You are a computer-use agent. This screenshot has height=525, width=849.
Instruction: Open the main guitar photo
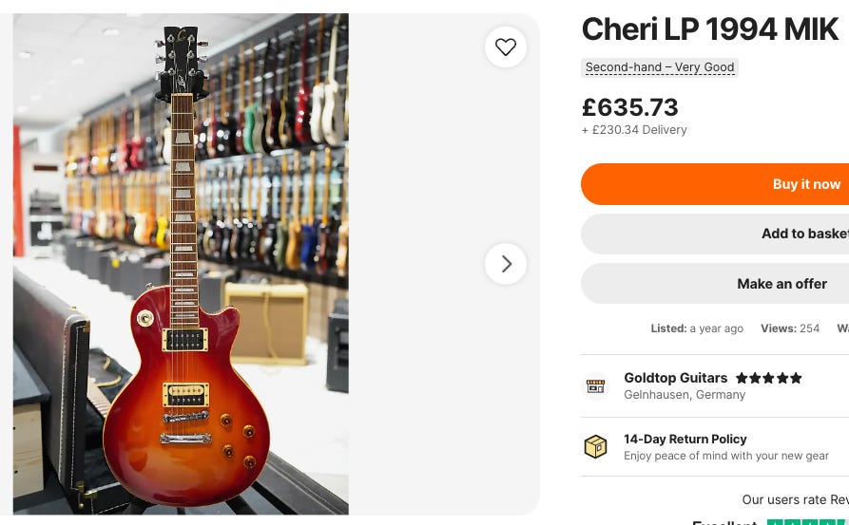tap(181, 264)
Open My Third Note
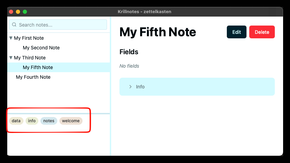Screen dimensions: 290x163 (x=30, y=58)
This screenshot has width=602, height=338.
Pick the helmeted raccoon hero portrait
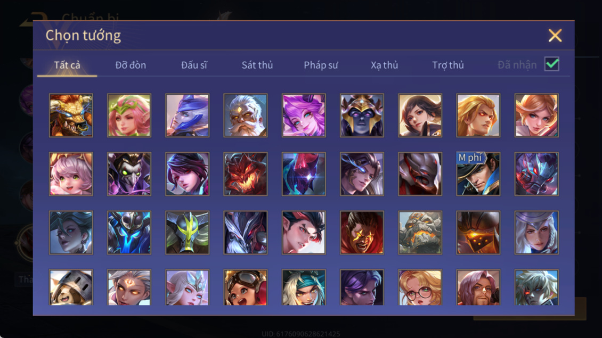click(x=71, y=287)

******************************

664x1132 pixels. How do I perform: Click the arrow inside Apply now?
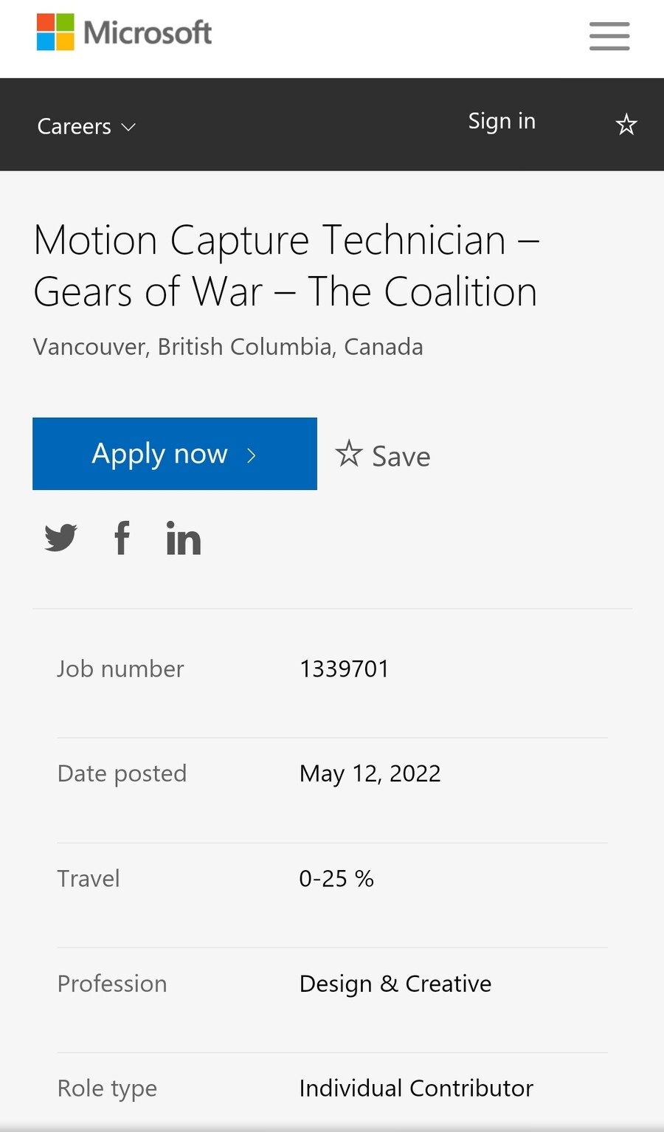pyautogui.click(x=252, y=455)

******************************

REQUIRED ACTION: Look through the records above and please copy every line in which the string "width" occurs.

WRITTEN ANSWER:
You are a computer-use agent. This screenshot has height=525, width=849.
This screenshot has width=602, height=338.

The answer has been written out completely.